Irina asked about this, and Johanna Wright of Google replied that they white out some words related to sex and hate speech, in case inappropriate results appeared for people who weren't expecting it. 'Slut' is one of these words, but it is not clear at all why 'Slutsky' is.

I already wrote about my concerns that Google's predictive words could narrow the range of searched-for terms into clichés - that as you type Google, in Stoppard's words, is

announcing every stale revelation of the newly enlightened, like stout Cortez coming upon the Pacific — war is profits, politicians are puppets, Parliament is a farce, justice is a fraud, property is theft… It’s all here: the Stock Exchange, the arms dealers, the press barons… You can’t fool Brodie — patriotism is propaganda, religion is a con trick, royalty is an anachronism… Pages and pages of it. It’s like being run over very slowly by a travelling freak show of favourite simpletons, the India rubber pedagogue, the midget intellectual, the human panacea…

At least these suggestions are based on integrating over the text of the web; the words that get the silent whiteout treatment seem to have been chosen by a committee though, and clearly an American one at that, as it whites out 'ass' but not 'arse, 'shit' but not 'shite', 'slut' but not 'slag' and so on (I didn't type every smutty British slang word in, life is too short).

However, the modern-day Bowdlers at Google don't white you out based on what you type, but on what they predict you're going to type.

If I type 'blue-footed' - it predicts I'm typing 'blue-foooted booby' and as 'boobies' is an Official Google Smutty Word, my search goes white (in fact 'blue-foo' is enough).

Similarly, typing 'turn again d' implies 'turn again Dick Whittington', and 'dick' is a an Official Google Smutty Word.

The same is true for Irina -so shocking is her last name that all you have to type is 'irina sl' and the Google whiteout erases her from results.

Weirdly, if you type 'who killed cock' it is completed to 'who killed cock-robin' with a hyphen inserted, which implies someone has edited the auto-complete list manually.

My worldview and sense of appropriateness is probably close enough to Google's committee that I'm not going to be too bothered by this, but I do wonder about them deciding what the norms of speech are for everyone in the world.

Tuesday, 7 September 2010

If Google predicts your future, will it be a cliché?

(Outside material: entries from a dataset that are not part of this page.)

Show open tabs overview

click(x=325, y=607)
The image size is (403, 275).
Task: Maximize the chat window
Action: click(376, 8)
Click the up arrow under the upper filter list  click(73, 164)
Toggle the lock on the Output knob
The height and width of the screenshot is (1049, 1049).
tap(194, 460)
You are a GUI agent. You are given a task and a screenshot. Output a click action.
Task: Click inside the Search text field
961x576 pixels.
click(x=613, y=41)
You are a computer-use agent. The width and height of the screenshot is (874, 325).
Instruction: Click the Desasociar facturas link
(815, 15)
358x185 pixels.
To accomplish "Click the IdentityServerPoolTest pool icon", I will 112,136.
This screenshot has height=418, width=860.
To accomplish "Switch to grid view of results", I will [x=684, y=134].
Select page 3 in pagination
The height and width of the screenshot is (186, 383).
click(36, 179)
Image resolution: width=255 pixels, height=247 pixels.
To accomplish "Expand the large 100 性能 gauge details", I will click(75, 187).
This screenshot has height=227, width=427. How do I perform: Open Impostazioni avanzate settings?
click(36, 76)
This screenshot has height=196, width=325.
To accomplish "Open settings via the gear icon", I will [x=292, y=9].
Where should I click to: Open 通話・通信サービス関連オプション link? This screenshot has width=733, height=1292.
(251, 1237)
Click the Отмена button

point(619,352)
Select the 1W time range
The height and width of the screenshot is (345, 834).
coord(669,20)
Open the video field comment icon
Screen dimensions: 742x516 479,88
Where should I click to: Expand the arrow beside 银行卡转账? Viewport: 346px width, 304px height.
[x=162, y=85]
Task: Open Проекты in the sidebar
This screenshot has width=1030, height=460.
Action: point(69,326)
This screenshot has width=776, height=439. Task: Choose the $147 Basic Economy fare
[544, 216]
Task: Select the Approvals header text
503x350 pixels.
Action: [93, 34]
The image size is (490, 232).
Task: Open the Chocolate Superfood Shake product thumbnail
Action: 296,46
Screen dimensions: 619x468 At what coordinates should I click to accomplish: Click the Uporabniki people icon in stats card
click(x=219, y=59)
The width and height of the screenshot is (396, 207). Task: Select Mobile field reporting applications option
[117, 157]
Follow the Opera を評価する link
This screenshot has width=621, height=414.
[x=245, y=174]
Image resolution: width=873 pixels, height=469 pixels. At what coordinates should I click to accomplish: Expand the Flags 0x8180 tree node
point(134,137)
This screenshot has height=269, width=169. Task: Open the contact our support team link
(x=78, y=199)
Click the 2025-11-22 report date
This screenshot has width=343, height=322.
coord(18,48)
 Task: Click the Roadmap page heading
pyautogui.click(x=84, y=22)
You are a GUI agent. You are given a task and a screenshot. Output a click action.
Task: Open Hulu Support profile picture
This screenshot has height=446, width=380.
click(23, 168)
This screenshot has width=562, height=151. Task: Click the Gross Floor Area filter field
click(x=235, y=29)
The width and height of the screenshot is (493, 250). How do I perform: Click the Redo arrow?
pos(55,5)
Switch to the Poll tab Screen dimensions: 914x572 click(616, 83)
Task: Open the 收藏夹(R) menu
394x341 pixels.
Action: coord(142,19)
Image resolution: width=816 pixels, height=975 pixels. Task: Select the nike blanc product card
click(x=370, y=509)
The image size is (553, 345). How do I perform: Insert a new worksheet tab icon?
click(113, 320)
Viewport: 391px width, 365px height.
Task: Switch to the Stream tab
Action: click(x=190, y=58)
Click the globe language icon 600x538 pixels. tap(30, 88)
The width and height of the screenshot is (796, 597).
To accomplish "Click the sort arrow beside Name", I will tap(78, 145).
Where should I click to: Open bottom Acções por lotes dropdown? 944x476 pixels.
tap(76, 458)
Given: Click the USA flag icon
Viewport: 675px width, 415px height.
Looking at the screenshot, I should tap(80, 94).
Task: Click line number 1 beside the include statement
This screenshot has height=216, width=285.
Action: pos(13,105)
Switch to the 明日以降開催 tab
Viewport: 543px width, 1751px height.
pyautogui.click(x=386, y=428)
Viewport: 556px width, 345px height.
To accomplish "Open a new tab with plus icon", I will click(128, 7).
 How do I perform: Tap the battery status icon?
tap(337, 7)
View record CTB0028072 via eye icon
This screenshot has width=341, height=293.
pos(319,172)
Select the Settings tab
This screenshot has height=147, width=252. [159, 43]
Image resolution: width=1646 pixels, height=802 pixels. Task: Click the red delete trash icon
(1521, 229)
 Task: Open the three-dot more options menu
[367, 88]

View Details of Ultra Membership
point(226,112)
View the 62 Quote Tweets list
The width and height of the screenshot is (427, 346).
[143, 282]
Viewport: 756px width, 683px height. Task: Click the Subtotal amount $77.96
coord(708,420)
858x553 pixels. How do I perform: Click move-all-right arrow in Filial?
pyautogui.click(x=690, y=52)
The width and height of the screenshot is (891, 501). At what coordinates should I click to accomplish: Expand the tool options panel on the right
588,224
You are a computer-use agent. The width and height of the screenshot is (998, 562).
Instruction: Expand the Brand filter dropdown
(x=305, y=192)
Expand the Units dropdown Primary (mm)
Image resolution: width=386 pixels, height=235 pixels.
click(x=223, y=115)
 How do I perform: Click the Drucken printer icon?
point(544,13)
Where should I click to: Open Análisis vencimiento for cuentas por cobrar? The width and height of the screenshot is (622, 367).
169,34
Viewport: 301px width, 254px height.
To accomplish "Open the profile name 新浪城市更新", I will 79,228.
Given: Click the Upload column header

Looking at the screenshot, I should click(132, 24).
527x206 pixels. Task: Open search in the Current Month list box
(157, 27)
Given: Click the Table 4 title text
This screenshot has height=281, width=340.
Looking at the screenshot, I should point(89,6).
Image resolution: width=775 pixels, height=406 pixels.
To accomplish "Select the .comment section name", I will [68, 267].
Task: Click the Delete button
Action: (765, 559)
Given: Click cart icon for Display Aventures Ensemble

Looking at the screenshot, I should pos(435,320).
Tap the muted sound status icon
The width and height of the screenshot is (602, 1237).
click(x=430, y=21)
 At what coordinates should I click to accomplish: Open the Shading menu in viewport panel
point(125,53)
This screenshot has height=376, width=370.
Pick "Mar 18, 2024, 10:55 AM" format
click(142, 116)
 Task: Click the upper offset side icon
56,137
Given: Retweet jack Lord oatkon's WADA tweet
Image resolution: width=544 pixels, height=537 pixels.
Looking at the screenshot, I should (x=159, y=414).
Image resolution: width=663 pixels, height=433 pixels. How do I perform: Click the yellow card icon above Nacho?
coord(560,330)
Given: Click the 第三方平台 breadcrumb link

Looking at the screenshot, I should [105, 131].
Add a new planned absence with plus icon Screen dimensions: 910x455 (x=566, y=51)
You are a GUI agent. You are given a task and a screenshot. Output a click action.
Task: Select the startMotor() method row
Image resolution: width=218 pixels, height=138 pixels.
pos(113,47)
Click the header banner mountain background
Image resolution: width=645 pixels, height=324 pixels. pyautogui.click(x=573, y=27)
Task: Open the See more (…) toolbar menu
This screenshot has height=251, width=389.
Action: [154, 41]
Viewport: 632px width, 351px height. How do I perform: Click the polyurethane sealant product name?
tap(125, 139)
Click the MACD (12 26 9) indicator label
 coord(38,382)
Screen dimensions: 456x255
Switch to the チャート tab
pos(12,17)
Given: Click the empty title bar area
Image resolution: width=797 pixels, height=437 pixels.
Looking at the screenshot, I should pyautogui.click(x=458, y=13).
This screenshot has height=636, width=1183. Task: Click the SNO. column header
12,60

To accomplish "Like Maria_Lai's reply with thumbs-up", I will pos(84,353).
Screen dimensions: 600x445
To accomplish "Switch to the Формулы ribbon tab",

I wonder if Michael Frayn saw the launch of Google Scribe today, and smiled to himself. In 1965, Frayn wrote a book The Tin Men, which featured a mechanism that wrote newspaper articles by joining together clichéd phrases through a small number of rules.
There's an explanatory extract from it in this discussion of why you should avoid clichés when writing Poetry.
He opened the filing cabinet and picked out the first card in the set. Traditionally, it read. Now there was a random choice between cards reading coronations, engagements, funerals, weddings, comings of age, births, deaths, or the churching of women. The day before he had picked funerals, and been directed on to a card reading with simple perfection are occasions for mourning. Today he closed his eyes, drew weddings, and was signposted on to are occasions for rejoicing.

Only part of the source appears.